Work to complete:
Copy the data as given. No line may be skipped.

The data:
○ ○ ○
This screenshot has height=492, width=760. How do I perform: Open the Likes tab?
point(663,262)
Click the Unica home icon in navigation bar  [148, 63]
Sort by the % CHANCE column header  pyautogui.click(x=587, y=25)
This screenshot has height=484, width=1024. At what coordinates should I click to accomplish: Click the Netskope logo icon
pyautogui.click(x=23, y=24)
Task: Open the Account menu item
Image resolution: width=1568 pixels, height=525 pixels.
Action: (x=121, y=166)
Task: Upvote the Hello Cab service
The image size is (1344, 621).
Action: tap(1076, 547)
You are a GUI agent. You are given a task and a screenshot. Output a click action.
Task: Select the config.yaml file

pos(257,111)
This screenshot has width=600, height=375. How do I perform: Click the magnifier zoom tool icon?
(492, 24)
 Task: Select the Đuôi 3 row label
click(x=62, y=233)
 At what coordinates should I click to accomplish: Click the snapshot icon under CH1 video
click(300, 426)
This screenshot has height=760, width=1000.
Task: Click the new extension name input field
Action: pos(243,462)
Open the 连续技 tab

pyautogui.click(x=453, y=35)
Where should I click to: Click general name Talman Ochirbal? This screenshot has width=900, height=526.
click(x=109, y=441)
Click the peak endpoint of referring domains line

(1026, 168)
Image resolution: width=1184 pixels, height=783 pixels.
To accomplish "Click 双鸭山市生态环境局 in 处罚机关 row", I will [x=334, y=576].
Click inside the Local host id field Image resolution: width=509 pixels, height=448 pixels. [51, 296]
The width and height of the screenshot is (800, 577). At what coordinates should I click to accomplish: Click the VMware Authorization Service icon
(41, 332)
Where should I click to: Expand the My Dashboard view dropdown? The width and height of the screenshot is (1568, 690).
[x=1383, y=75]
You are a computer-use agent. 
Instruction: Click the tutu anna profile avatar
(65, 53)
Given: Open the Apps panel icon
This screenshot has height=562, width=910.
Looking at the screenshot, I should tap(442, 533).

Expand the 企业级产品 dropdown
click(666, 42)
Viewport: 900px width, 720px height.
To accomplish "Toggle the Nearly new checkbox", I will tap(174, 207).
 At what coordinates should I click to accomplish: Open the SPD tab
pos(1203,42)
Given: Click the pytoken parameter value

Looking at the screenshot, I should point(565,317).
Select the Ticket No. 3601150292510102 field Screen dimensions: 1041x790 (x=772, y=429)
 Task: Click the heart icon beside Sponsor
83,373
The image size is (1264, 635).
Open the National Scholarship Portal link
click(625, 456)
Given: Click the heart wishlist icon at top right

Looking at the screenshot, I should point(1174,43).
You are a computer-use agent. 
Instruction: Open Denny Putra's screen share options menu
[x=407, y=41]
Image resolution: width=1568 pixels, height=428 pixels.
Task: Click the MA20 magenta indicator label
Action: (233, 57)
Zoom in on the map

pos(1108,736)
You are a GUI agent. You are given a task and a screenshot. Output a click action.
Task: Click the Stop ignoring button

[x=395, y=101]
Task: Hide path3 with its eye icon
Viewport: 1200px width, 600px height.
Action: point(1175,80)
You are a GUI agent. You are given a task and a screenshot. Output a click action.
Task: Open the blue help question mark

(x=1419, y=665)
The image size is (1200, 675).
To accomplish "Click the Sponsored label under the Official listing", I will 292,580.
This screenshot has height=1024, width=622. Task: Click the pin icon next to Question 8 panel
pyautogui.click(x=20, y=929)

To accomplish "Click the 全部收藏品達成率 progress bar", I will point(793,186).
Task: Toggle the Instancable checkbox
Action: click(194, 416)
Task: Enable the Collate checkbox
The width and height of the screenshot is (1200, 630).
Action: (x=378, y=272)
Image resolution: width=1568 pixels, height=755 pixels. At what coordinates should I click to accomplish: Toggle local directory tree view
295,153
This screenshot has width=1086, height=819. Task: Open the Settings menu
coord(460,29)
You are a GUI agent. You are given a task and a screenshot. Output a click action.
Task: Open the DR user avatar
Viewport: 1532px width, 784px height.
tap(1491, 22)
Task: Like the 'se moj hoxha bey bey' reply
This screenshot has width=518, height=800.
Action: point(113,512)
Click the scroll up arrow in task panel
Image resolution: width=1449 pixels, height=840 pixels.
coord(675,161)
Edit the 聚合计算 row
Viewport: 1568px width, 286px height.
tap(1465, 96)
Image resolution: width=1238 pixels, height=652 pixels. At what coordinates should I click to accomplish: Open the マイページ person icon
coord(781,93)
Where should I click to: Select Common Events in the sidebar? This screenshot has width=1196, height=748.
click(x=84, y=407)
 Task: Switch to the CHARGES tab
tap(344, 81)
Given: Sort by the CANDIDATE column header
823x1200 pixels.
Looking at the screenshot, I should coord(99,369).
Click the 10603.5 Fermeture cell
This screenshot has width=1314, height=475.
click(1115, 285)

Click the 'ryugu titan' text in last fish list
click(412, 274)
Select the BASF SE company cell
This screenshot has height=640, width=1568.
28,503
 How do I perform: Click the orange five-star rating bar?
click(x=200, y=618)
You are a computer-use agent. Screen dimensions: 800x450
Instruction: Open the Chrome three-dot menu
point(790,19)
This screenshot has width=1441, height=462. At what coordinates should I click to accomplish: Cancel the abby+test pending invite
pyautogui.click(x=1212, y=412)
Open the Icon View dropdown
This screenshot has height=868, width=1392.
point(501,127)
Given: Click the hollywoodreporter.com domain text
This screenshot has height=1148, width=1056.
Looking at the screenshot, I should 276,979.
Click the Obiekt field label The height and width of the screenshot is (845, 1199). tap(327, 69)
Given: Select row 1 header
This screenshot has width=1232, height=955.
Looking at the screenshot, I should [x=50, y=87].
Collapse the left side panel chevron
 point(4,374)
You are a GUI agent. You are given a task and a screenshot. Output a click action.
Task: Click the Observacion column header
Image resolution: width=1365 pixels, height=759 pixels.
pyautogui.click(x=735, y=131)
○ ○ ○
Solved problem:
This screenshot has height=492, width=760. How do I perform: Open the Likes tab?
point(663,262)
Click the Unica home icon in navigation bar  [148, 63]
Sort by the % CHANCE column header  pyautogui.click(x=587, y=25)
This screenshot has height=484, width=1024. At what coordinates should I click to accomplish: Click the Netskope logo icon
pyautogui.click(x=23, y=24)
Task: Open the Account menu item
Image resolution: width=1568 pixels, height=525 pixels.
Action: (x=121, y=166)
Task: Upvote the Hello Cab service
The image size is (1344, 621).
Action: tap(1076, 547)
You are a GUI agent. You are given a task and a screenshot. Output a click action.
Task: Select the config.yaml file

pos(257,111)
This screenshot has width=600, height=375. How do I perform: Click the magnifier zoom tool icon?
(492, 24)
 Task: Select the Đuôi 3 row label
click(x=62, y=233)
 At what coordinates should I click to accomplish: Click the snapshot icon under CH1 video
click(300, 426)
This screenshot has height=760, width=1000.
Task: Click the new extension name input field
Action: pos(243,462)
Open the 连续技 tab

pyautogui.click(x=453, y=35)
Where should I click to: Click general name Talman Ochirbal? This screenshot has width=900, height=526.
click(x=109, y=441)
Click the peak endpoint of referring domains line

(1026, 168)
Image resolution: width=1184 pixels, height=783 pixels.
To accomplish "Click 双鸭山市生态环境局 in 处罚机关 row", I will [x=334, y=576].
Click inside the Local host id field Image resolution: width=509 pixels, height=448 pixels. [51, 296]
The width and height of the screenshot is (800, 577). At what coordinates should I click to accomplish: Click the VMware Authorization Service icon
(41, 332)
Where should I click to: Expand the My Dashboard view dropdown? The width and height of the screenshot is (1568, 690).
[x=1383, y=75]
You are a computer-use agent. 
Instruction: Click the tutu anna profile avatar
(65, 53)
Given: Open the Apps panel icon
This screenshot has height=562, width=910.
Looking at the screenshot, I should tap(442, 533).

Expand the 企业级产品 dropdown
click(666, 42)
Viewport: 900px width, 720px height.
To accomplish "Toggle the Nearly new checkbox", I will tap(174, 207).
 At what coordinates should I click to accomplish: Open the SPD tab
pos(1203,42)
Given: Click the pytoken parameter value

Looking at the screenshot, I should point(565,317).
Select the Ticket No. 3601150292510102 field Screen dimensions: 1041x790 (x=772, y=429)
 Task: Click the heart icon beside Sponsor
83,373
The image size is (1264, 635).
Open the National Scholarship Portal link
click(625, 456)
Given: Click the heart wishlist icon at top right

Looking at the screenshot, I should point(1174,43).
You are a computer-use agent. 
Instruction: Open Denny Putra's screen share options menu
[x=407, y=41]
Image resolution: width=1568 pixels, height=428 pixels.
Task: Click the MA20 magenta indicator label
Action: (233, 57)
Zoom in on the map

pos(1108,736)
You are a GUI agent. You are given a task and a screenshot. Output a click action.
Task: Click the Stop ignoring button

[x=395, y=101]
Task: Hide path3 with its eye icon
Viewport: 1200px width, 600px height.
Action: point(1175,80)
You are a GUI agent. You are given a task and a screenshot. Output a click action.
Task: Open the blue help question mark

(x=1419, y=665)
The image size is (1200, 675).
To accomplish "Click the Sponsored label under the Official listing", I will 292,580.
This screenshot has height=1024, width=622. Task: Click the pin icon next to Question 8 panel
pyautogui.click(x=20, y=929)

To accomplish "Click the 全部收藏品達成率 progress bar", I will point(793,186).
Task: Toggle the Instancable checkbox
Action: click(194, 416)
Task: Enable the Collate checkbox
The width and height of the screenshot is (1200, 630).
Action: (x=378, y=272)
Image resolution: width=1568 pixels, height=755 pixels. At what coordinates should I click to accomplish: Toggle local directory tree view
295,153
This screenshot has width=1086, height=819. Task: Open the Settings menu
coord(460,29)
You are a GUI agent. You are given a task and a screenshot. Output a click action.
Task: Open the DR user avatar
Viewport: 1532px width, 784px height.
tap(1491, 22)
Task: Like the 'se moj hoxha bey bey' reply
This screenshot has width=518, height=800.
Action: point(113,512)
Click the scroll up arrow in task panel
Image resolution: width=1449 pixels, height=840 pixels.
coord(675,161)
Edit the 聚合计算 row
Viewport: 1568px width, 286px height.
tap(1465, 96)
Image resolution: width=1238 pixels, height=652 pixels. At what coordinates should I click to accomplish: Open the マイページ person icon
coord(781,93)
Where should I click to: Select Common Events in the sidebar? This screenshot has width=1196, height=748.
click(x=84, y=407)
 Task: Switch to the CHARGES tab
tap(344, 81)
Given: Sort by the CANDIDATE column header
823x1200 pixels.
Looking at the screenshot, I should coord(99,369).
Click the 10603.5 Fermeture cell
This screenshot has width=1314, height=475.
click(1115, 285)

Click the 'ryugu titan' text in last fish list
click(412, 274)
Select the BASF SE company cell
This screenshot has height=640, width=1568.
28,503
 How do I perform: Click the orange five-star rating bar?
click(x=200, y=618)
You are a computer-use agent. Screen dimensions: 800x450
Instruction: Open the Chrome three-dot menu
point(790,19)
This screenshot has width=1441, height=462. At what coordinates should I click to accomplish: Cancel the abby+test pending invite
pyautogui.click(x=1212, y=412)
Open the Icon View dropdown
This screenshot has height=868, width=1392.
point(501,127)
Given: Click the hollywoodreporter.com domain text
This screenshot has height=1148, width=1056.
Looking at the screenshot, I should 276,979.
Click the Obiekt field label The height and width of the screenshot is (845, 1199). tap(327, 69)
Given: Select row 1 header
This screenshot has width=1232, height=955.
Looking at the screenshot, I should [x=50, y=87].
Collapse the left side panel chevron
 point(4,374)
You are a GUI agent. You are given a task and a screenshot. Output a click action.
Task: Click the Observacion column header
Image resolution: width=1365 pixels, height=759 pixels.
pyautogui.click(x=735, y=131)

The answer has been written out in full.